__Goal of the exercise__
Output all of the records exactly as written.

__Input material__
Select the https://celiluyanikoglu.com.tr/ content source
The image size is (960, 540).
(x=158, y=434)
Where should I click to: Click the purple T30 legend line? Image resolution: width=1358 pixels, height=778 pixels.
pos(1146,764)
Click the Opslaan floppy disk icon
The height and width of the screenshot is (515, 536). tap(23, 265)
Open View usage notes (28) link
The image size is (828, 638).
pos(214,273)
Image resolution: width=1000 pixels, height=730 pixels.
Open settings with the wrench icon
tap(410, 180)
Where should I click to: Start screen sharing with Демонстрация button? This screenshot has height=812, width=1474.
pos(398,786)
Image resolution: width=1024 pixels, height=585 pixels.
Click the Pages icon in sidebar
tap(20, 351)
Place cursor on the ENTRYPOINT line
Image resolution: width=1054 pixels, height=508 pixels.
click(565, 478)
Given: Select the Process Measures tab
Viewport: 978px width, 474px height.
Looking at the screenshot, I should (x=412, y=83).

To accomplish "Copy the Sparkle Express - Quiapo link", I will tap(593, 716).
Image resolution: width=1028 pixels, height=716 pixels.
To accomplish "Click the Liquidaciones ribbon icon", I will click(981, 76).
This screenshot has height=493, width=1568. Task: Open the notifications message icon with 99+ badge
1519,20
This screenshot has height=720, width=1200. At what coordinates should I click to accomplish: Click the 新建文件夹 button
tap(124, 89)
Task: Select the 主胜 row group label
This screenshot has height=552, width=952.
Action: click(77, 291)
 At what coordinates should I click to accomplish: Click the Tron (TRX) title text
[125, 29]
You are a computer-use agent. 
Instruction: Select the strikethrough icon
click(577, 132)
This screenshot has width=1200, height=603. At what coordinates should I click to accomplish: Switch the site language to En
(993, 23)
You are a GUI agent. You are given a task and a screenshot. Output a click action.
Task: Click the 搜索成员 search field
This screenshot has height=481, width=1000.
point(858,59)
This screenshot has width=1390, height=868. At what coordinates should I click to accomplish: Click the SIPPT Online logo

__Finished task__
Select the https://celiluyanikoglu.com.tr/ content source
The image size is (960, 540).
(x=158, y=434)
Where should I click to: Click the purple T30 legend line? Image resolution: width=1358 pixels, height=778 pixels.
pos(1146,764)
Click the Opslaan floppy disk icon
The height and width of the screenshot is (515, 536). tap(23, 265)
Open View usage notes (28) link
The image size is (828, 638).
pos(214,273)
Image resolution: width=1000 pixels, height=730 pixels.
Open settings with the wrench icon
tap(410, 180)
Where should I click to: Start screen sharing with Демонстрация button? This screenshot has height=812, width=1474.
pos(398,786)
Image resolution: width=1024 pixels, height=585 pixels.
Click the Pages icon in sidebar
tap(20, 351)
Place cursor on the ENTRYPOINT line
Image resolution: width=1054 pixels, height=508 pixels.
click(565, 478)
Given: Select the Process Measures tab
Viewport: 978px width, 474px height.
Looking at the screenshot, I should (x=412, y=83).

To accomplish "Copy the Sparkle Express - Quiapo link", I will tap(593, 716).
Image resolution: width=1028 pixels, height=716 pixels.
To accomplish "Click the Liquidaciones ribbon icon", I will click(981, 76).
This screenshot has height=493, width=1568. Task: Open the notifications message icon with 99+ badge
1519,20
This screenshot has height=720, width=1200. At what coordinates should I click to accomplish: Click the 新建文件夹 button
tap(124, 89)
Task: Select the 主胜 row group label
This screenshot has height=552, width=952.
Action: click(77, 291)
 At what coordinates should I click to accomplish: Click the Tron (TRX) title text
[125, 29]
You are a computer-use agent. 
Instruction: Select the strikethrough icon
click(577, 132)
This screenshot has width=1200, height=603. At what coordinates should I click to accomplish: Switch the site language to En
(993, 23)
You are a GUI agent. You are given a task and a screenshot. Output a click action.
Task: Click the 搜索成员 search field
This screenshot has height=481, width=1000.
point(858,59)
This screenshot has width=1390, height=868. At what coordinates should I click to accomplish: Click the SIPPT Online logo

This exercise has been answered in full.